Il est vrai que la présence et le rôle de la France dans la Grande Guerre, pardon, dans la guerre totale, ne sont pas au cœur du sujet. A lire certains manuels, on se demande même si la France y a bien participé. Quant à la gagner, vous n’y pensez pas ! En tout cas, ce sont les mots « alliés » et « Entente » qui sont privilégiés. Bien sûr, la participation (tardive) des Américains a été décisive, et celle des Anglais bien utile, je ne conteste pas, mais l’essentiel des troupes sur le front Ouest est composé de soldats français, je rappelle: 1 million quatre cents mille morts s’il vous plait ! Total respect, comme disent les jeunes. Bah, notre programme et nos manuels, charabieux vasouillards, mondains grenellisés, ont décidé de gommer, d’édulcorer, disais-je, le premier rôle de la France (le leadership ! ) dans la guerre. Autre point effacé, qui découle du précédent: le patriotisme. Le mot est bien difficile à trouver dans les manuels, et il ne figure pas dans les notions clés du programme. Le Belin, que j’utilise, réussit même l’exploit de ne pas mentionner le patriotisme dans la page qu’il consacre à l’expérience combattante. Le mot n’est utilisé qu’une seule fois, à une autre page, et de quelle façon, je vous laisse juge: « La mobilisation militaire se produit dans un climat de résignation, de consensus et de patriotisme. » (p. 64). Autrement dit, le patriotisme n’est qu’une variable d’ajustement, une valeur volatile très aléatoire et très incertaine. Autre point effacé, qui découle de ce qui précède: les buts de guerre. Pourquoi se bat-on ? Question tout de même essentielle, comme dirait Duroselle. Pas pour nos manuels et notre programme qui font l’impasse. Guerre totale ! On vous dit !

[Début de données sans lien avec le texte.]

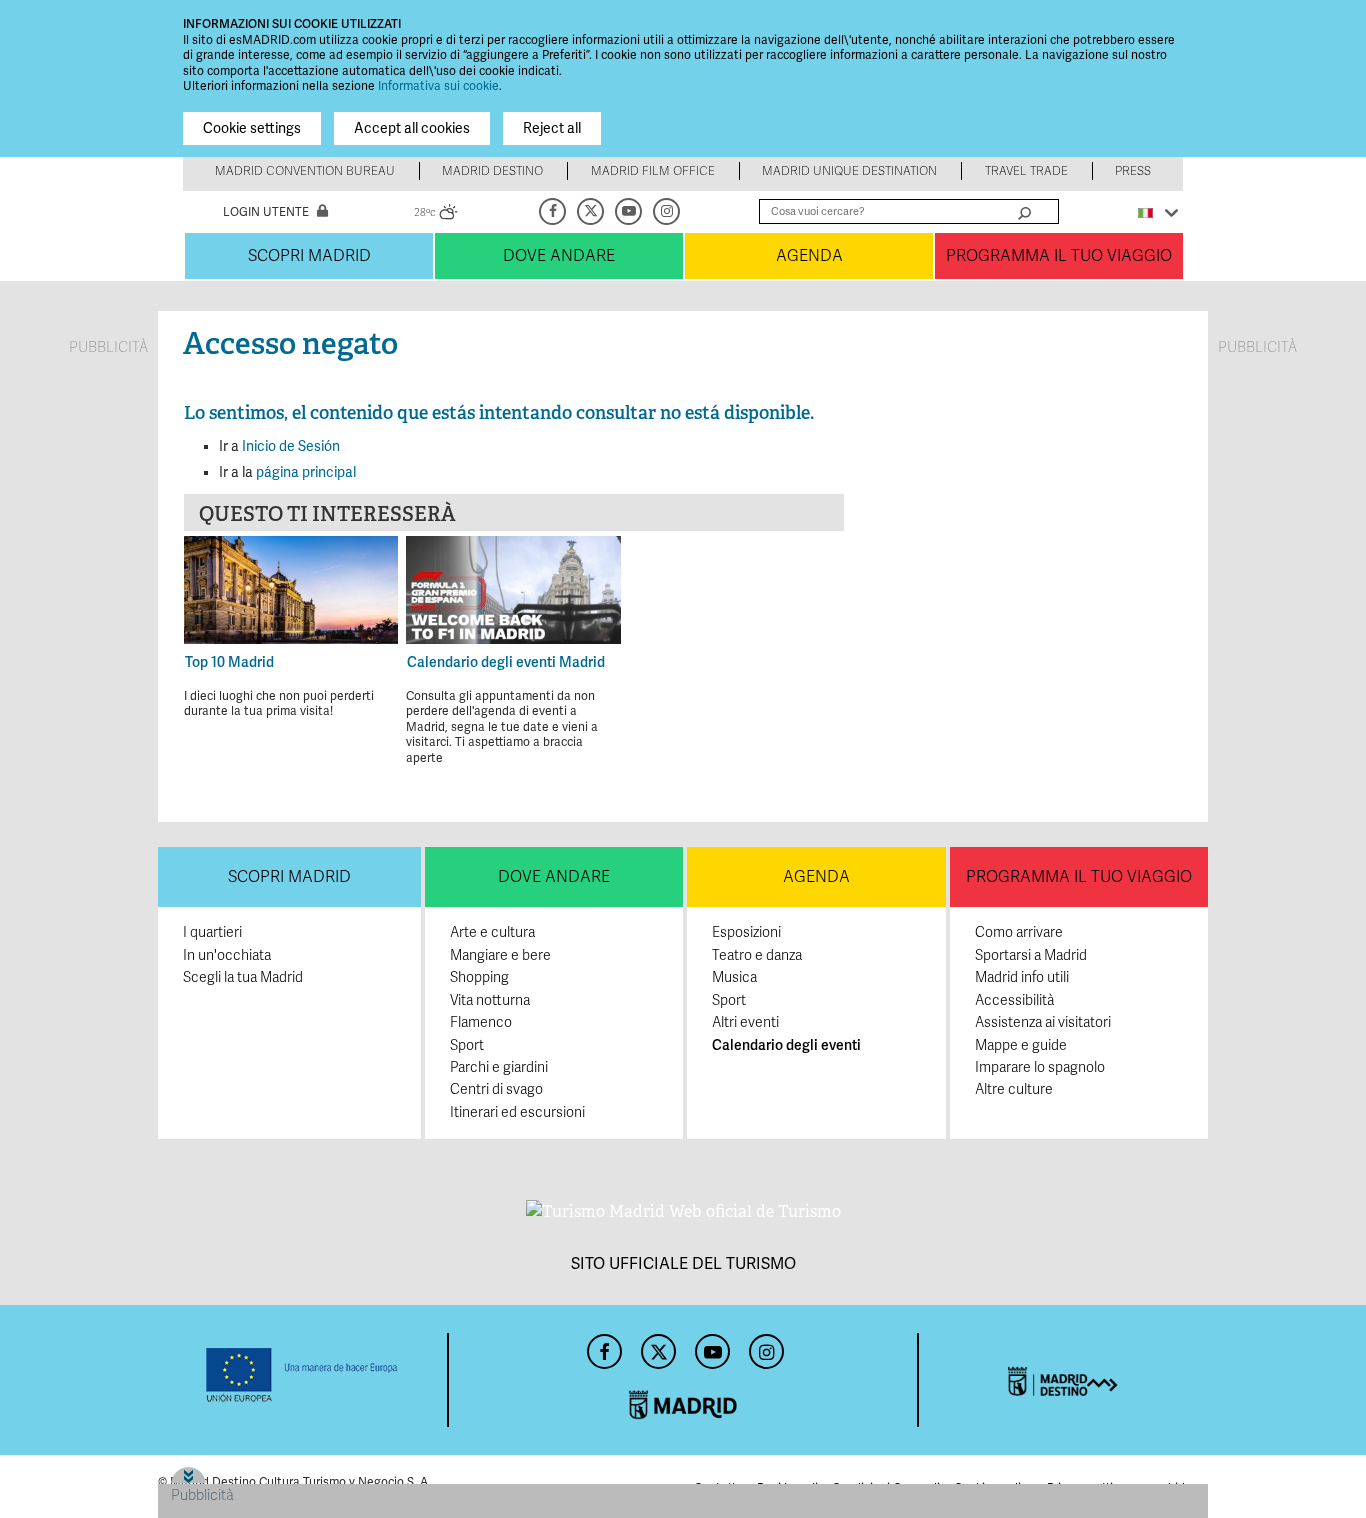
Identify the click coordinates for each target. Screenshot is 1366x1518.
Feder (302, 1375)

Résumons. La Grande Guerre n’est plus enseignée. On enseigne à la place la « guerre totale ». Ce qui permet de dissoudre la France dans un épais et vaseux verbiage historiographique et sous-entendu. Enfumage ! Pendant que des milliers de professeurs courageux sont dans les tranchées, une bande de planqués, d’embusqués ! négocie la vente de la France à des investisseurs allemands, et peut-être même chinois ! Grandiloquents, emberlificoteurs et jésuitiques, les programmes d’histoire contribuent à former, peut-être des crétins, mais plus sûrement encore des hypocrites. Condition sine qua non pour réussir dans la finance, la publicité et la politique. Le tiercé gagnant.